"""

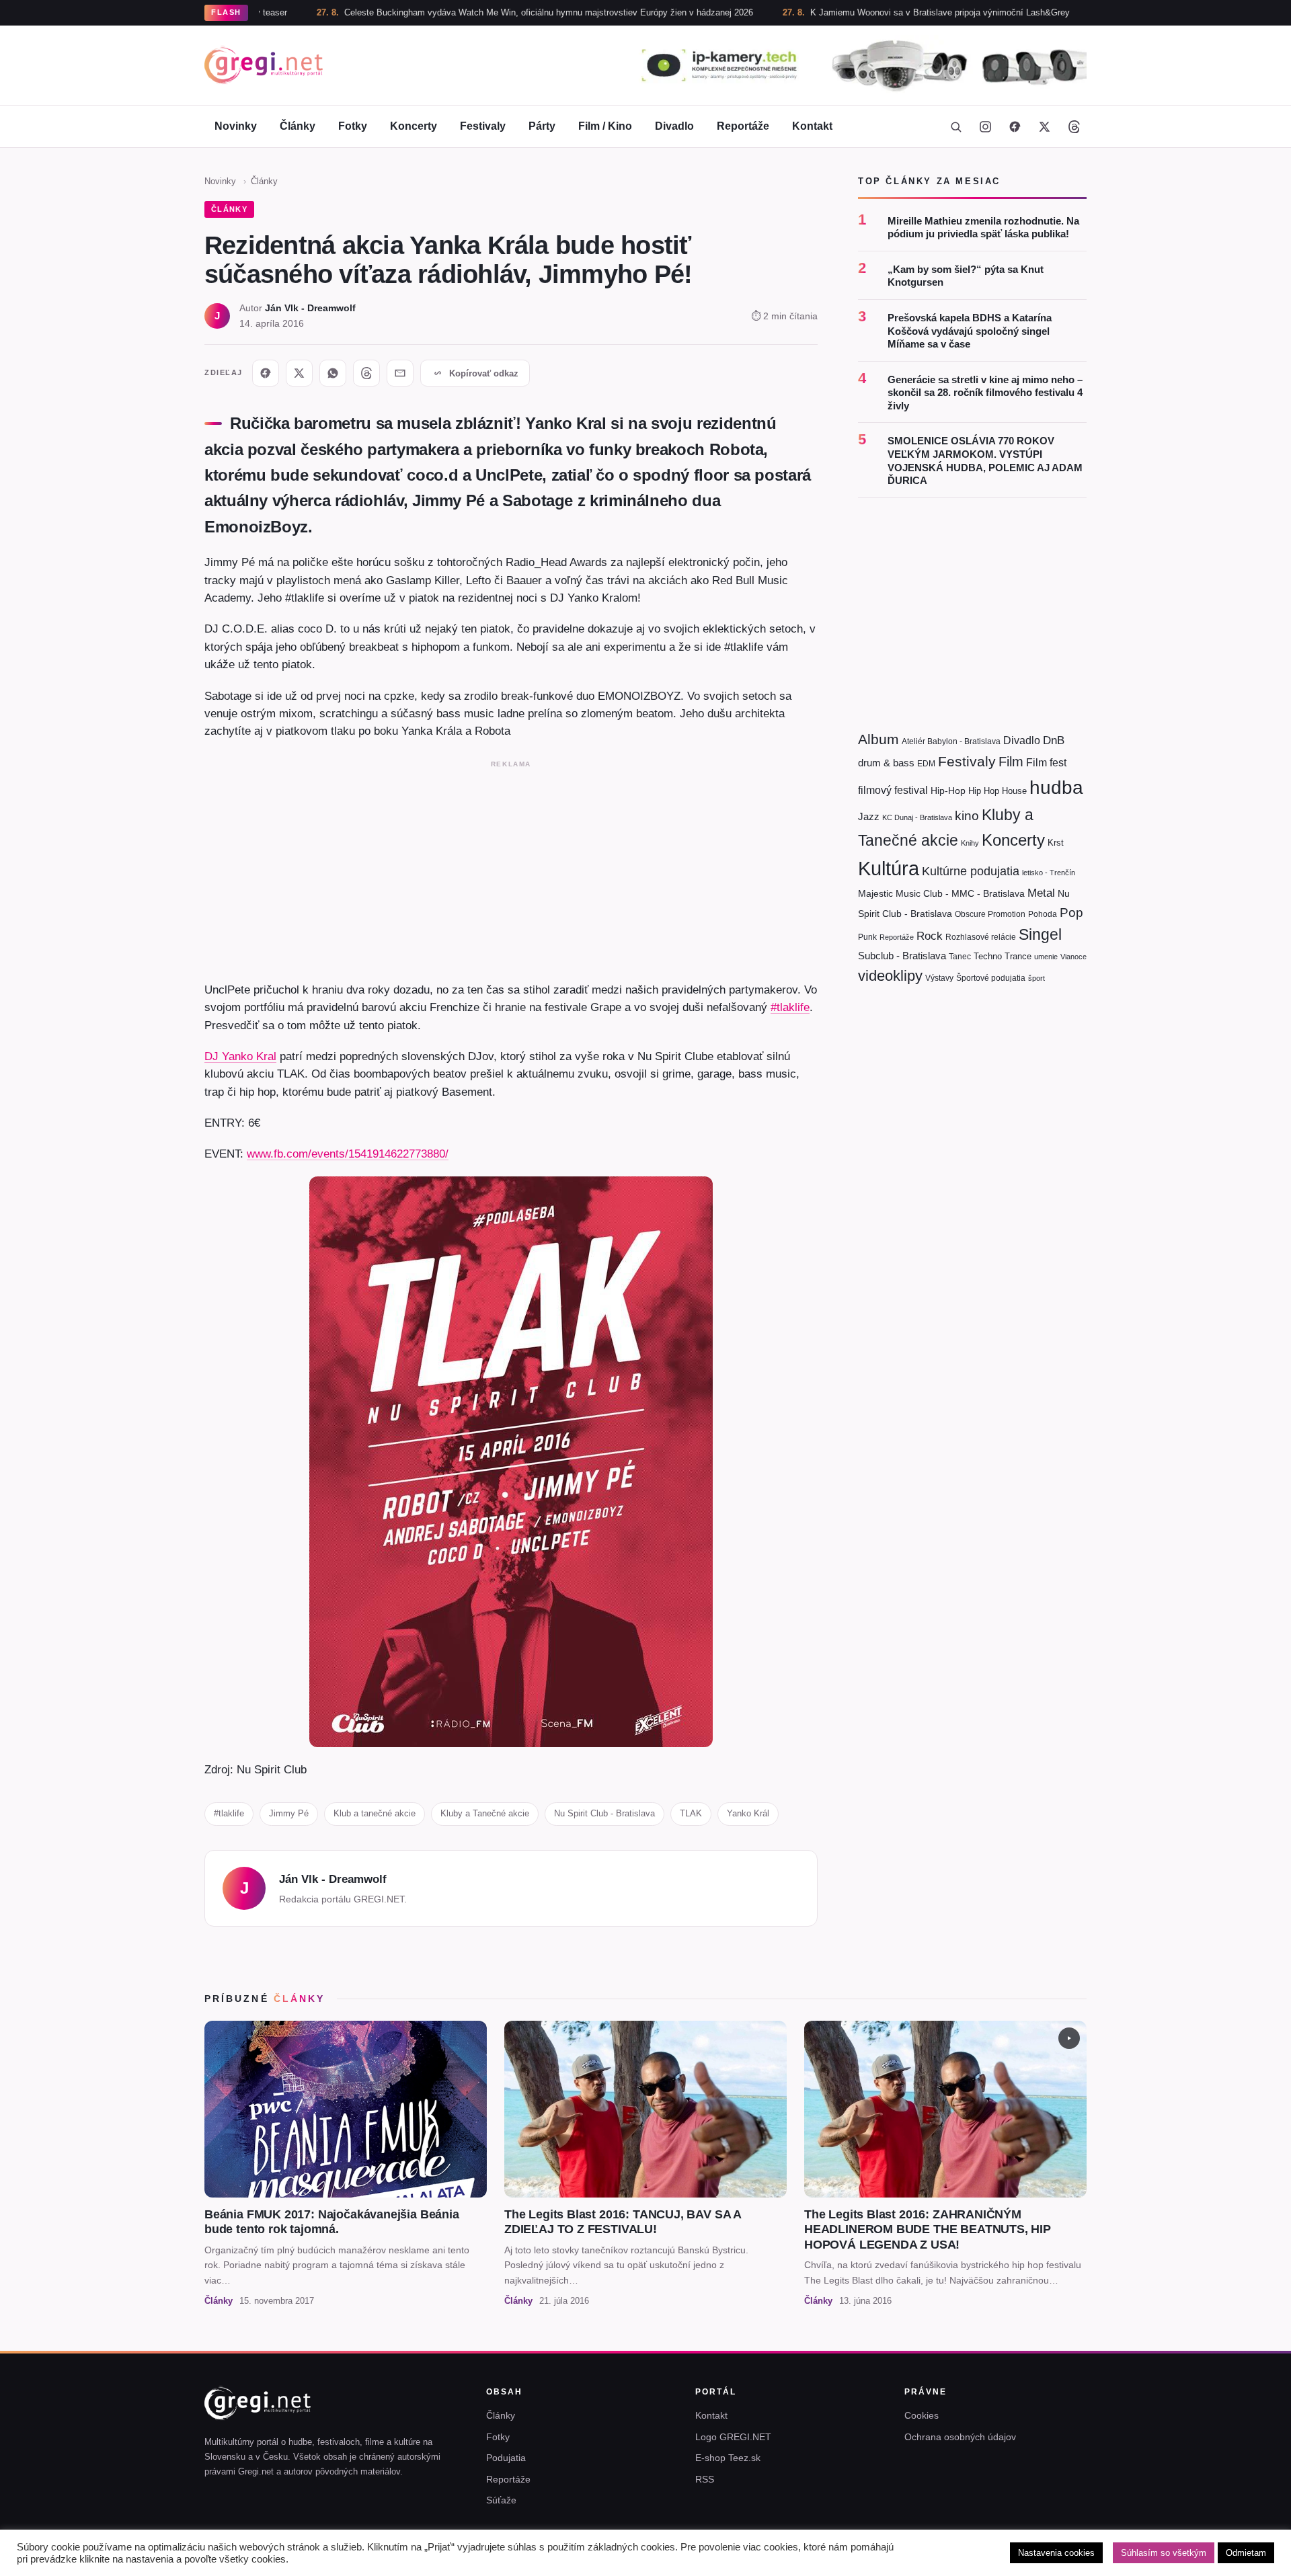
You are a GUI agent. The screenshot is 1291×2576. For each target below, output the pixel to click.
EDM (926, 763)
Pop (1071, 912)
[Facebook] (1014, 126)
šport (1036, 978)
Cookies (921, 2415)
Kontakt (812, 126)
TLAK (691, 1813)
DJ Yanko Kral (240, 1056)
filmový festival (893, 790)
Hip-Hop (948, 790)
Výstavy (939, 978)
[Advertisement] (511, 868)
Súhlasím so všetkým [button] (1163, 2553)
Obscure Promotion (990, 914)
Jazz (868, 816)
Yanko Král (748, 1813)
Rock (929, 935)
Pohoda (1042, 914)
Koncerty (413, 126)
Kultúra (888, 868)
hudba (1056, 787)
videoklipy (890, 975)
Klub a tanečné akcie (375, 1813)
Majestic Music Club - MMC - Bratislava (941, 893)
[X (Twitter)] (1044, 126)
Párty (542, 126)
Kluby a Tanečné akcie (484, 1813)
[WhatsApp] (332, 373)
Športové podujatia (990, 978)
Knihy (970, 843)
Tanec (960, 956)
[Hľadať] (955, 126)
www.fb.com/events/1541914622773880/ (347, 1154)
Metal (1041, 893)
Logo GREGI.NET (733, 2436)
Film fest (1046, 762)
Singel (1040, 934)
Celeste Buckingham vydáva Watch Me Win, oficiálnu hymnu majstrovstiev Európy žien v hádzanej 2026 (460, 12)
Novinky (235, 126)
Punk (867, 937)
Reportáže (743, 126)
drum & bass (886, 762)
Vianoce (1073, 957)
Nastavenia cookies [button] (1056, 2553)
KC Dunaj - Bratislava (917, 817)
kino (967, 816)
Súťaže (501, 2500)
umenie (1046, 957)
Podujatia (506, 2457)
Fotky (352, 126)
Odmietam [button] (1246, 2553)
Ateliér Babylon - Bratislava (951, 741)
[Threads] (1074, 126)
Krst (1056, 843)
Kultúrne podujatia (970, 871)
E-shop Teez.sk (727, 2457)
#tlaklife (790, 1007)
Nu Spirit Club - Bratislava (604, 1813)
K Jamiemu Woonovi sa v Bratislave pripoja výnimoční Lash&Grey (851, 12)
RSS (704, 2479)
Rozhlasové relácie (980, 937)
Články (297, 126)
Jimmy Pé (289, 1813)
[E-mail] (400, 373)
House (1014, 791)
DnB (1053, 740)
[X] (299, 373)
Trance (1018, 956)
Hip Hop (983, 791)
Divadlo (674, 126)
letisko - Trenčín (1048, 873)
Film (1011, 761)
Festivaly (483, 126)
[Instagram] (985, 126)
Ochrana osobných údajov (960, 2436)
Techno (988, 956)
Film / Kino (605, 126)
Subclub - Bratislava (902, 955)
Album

"""

• TASK BRIEF:
Word for word, repeat the lines that begin at the one with "[E-mail] (400, 373)" and continue to the end of the listing above.

• ANSWER TO THIS PROBLEM:
[E-mail] (400, 373)
House (1014, 791)
DnB (1053, 740)
[X] (299, 373)
Trance (1018, 956)
Hip Hop (983, 791)
Divadlo (674, 126)
letisko - Trenčín (1048, 873)
Film (1011, 761)
Festivaly (483, 126)
[Instagram] (985, 126)
Ochrana osobných údajov (960, 2436)
Techno (988, 956)
Film / Kino (605, 126)
Subclub - Bratislava (902, 955)
Album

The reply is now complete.